Истали буквально ежедневно меня атаковывать, работать не дают.

Тут я а решил пожаловаться Горькому. Ведь наш ЖАКТ был его имени. Отправил ему письмо в Италию, на Капри. А между тем управдом не дремал. Всунул-таки мне жильцов. И началась моя жизнь в коммунальной квартире.

Проходит какое-то время.

И вдруг из Италии пришло письмо Горького в ЖАКТ, в котором он сообщал, что ему приятно было узнать о присвоении ЖАКТу его имени. Он обещал по приезде в Ленинград непременно посетить ЖАКТ, прийти в красный уголок, попить чайку. И далее, понимаешь ли, он пишет: у вас в доме живет замечательный писатель Михаил Михайлович Зощенко. Так я очень вас прошу не притесняйте его и все такое…

Зощенко сделал паузу:

— Ты даже представить себе не можешь, что после всего этого тут началось! Управдом с письмом Горького прибежал и, трепеща, извинился за доставленные хлопоты, за неприятности. На жильцов топал ногами и немедленно требовал уматывать из квартиры. И никакие они ему не родственники, как оказалось. Весь дом в полном смятении. И полы моют, и парадное проветривают. Даже заседание ЖАКТа назначается.

И уже под конец Зощенко улыбнулся:

— Может, на заседании обсуждали вопрос, не присвоить ли ЖАКТу имя Зощенко вместо Горького… Но этого я не знаю!..

235

Венеамин Александрович Каверин вспомнил смешной эпизод, происшедший на заседании «Серапионовых братьев».

Обсуждали стихи Елизаветы Григорьевны Полонской, именуемой в братстве Елисабет Воробей.

И вот в стихотворении, которое она читала, прозвучала строка:

Мне пресно сладкое, я горького хочу…

Николай Семенович Тихонов тут же заметил:

— Я бы, Лиза, на вашем месте эту мысль изложил так: «Мне пресно сладкое, я горечи хочу». А то Алексей Максимович может принять сказанное вами на свой счет… Хотя, без сомнения, будет польщен.

236

На восьмом съезде писателей выступал Евгений Александрович Евтушенко. Как всегда в экзальтированной, даже истеричной манере, сопровождаемой всякий раз конвульсивными жестами. Он вещал залу, как из переделкинского дома Пастернака пьяные рабочие вышвырнули рояль поэта, он хряснул и раскололся.

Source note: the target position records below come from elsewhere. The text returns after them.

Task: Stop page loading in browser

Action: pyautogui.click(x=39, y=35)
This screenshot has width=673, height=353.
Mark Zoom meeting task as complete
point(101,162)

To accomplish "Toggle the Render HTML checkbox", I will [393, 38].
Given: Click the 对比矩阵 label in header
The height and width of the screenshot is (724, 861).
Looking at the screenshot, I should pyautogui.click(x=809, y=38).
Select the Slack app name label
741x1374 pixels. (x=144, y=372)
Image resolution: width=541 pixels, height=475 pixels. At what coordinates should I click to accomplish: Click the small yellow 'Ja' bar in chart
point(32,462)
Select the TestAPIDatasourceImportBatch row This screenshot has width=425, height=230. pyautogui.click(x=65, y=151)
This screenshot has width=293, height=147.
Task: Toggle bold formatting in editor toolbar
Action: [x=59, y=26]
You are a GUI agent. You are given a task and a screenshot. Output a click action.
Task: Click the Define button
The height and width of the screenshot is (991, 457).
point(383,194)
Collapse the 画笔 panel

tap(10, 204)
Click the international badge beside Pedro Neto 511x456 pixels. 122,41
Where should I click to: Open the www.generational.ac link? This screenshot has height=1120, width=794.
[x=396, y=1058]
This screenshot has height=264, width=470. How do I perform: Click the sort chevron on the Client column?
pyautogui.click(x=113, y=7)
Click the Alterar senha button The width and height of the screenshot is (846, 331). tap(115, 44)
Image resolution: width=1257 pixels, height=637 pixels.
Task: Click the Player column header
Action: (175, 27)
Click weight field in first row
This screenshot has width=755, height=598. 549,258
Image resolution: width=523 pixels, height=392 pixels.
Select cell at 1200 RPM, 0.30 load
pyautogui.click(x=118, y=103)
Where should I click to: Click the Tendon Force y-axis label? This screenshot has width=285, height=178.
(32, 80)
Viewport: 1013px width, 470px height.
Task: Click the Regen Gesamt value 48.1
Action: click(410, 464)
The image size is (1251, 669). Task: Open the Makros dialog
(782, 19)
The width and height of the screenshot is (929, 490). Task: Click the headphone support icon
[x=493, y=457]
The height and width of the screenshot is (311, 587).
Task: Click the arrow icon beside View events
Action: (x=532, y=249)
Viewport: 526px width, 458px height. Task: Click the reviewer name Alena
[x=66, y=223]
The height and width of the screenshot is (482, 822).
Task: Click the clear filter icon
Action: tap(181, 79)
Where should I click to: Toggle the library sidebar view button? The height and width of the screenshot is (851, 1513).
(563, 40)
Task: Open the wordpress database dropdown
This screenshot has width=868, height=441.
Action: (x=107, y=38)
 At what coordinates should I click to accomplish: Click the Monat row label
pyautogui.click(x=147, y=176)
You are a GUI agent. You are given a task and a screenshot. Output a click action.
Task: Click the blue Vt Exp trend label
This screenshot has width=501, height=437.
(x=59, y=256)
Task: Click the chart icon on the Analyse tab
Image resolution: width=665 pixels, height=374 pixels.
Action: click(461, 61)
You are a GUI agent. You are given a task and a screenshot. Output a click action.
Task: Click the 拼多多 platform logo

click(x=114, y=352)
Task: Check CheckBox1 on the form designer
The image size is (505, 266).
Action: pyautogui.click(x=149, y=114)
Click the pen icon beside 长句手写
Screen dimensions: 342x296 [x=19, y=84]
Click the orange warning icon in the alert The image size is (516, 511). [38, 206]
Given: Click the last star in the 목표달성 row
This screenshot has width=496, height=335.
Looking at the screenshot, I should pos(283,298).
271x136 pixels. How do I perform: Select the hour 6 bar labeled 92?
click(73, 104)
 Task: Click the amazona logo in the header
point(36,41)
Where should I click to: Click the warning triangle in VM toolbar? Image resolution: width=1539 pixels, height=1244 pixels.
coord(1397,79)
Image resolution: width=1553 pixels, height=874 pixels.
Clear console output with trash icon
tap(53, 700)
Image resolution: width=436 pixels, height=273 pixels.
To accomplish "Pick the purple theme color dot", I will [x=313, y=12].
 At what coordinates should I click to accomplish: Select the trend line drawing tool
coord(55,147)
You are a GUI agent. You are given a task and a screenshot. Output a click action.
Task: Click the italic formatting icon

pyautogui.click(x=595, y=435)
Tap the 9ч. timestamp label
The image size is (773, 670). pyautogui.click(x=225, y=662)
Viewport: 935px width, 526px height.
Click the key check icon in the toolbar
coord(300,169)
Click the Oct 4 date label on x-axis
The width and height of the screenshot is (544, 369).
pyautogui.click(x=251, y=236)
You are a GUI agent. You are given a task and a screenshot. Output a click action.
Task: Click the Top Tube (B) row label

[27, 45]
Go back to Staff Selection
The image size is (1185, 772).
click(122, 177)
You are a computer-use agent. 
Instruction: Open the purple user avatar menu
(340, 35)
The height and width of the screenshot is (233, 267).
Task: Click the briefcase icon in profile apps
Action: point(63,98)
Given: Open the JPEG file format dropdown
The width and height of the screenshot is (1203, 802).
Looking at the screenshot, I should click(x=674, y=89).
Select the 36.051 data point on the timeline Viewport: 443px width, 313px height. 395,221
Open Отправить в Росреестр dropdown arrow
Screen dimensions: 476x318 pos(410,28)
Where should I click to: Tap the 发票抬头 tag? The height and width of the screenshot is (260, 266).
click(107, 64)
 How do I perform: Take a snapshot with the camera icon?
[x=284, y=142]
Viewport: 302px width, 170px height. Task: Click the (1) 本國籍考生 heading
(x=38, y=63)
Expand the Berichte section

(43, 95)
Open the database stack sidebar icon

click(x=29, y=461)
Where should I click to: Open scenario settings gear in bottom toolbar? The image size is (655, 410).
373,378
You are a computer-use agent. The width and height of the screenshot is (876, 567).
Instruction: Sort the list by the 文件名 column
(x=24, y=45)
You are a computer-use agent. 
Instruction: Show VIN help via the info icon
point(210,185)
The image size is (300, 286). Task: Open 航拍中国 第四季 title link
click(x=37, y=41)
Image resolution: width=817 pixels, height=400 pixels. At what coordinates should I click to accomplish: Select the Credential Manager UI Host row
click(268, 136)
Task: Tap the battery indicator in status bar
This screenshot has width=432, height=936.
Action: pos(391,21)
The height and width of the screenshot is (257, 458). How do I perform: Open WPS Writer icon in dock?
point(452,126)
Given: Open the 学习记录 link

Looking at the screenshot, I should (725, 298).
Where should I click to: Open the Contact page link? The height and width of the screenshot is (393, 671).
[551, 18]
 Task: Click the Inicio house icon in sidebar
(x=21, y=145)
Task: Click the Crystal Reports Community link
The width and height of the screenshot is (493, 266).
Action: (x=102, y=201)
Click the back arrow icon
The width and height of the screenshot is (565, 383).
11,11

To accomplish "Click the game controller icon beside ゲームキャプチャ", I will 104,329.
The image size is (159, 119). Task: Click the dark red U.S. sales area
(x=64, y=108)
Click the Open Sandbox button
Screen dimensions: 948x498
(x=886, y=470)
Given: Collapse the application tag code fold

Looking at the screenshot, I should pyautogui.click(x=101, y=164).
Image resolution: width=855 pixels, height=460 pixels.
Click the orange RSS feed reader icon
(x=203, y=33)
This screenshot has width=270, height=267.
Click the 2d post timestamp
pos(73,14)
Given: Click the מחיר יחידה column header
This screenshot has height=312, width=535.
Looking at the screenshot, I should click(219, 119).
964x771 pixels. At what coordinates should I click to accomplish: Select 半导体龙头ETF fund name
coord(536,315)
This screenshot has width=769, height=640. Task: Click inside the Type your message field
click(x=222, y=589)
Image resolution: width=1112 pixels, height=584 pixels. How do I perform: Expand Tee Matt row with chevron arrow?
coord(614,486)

Потом он категорически потребовал создать в доме Пастернака музей поэта.

Сидевший рядом со мной поэт из Архангельска Николай Журавлев спокойно произнес:

— Съезд должен принять резолюцию о создании в Переделкино музея Пастернака имени Евгения Евтушенко…

237

Во время редакционных совещаний в издательстве «Всемирной литературы при Коммиссариате Народного Просвещения», созданного Горьким и чаще всего проходивших под его председательством, Алексей Максимович поражал всех своими сведениями о мировой литературе. В своих выступлениях он называл имена второстепенных писателей, о которых не слышали даже профессора. Они, как не выучившие урока школьники, опускали глаза, а Горький им говорил:

— У этого автора есть такие-то и такие-то вещи… Эта вещь слабоватая, а эта — превосходная, ее-то и следует издать…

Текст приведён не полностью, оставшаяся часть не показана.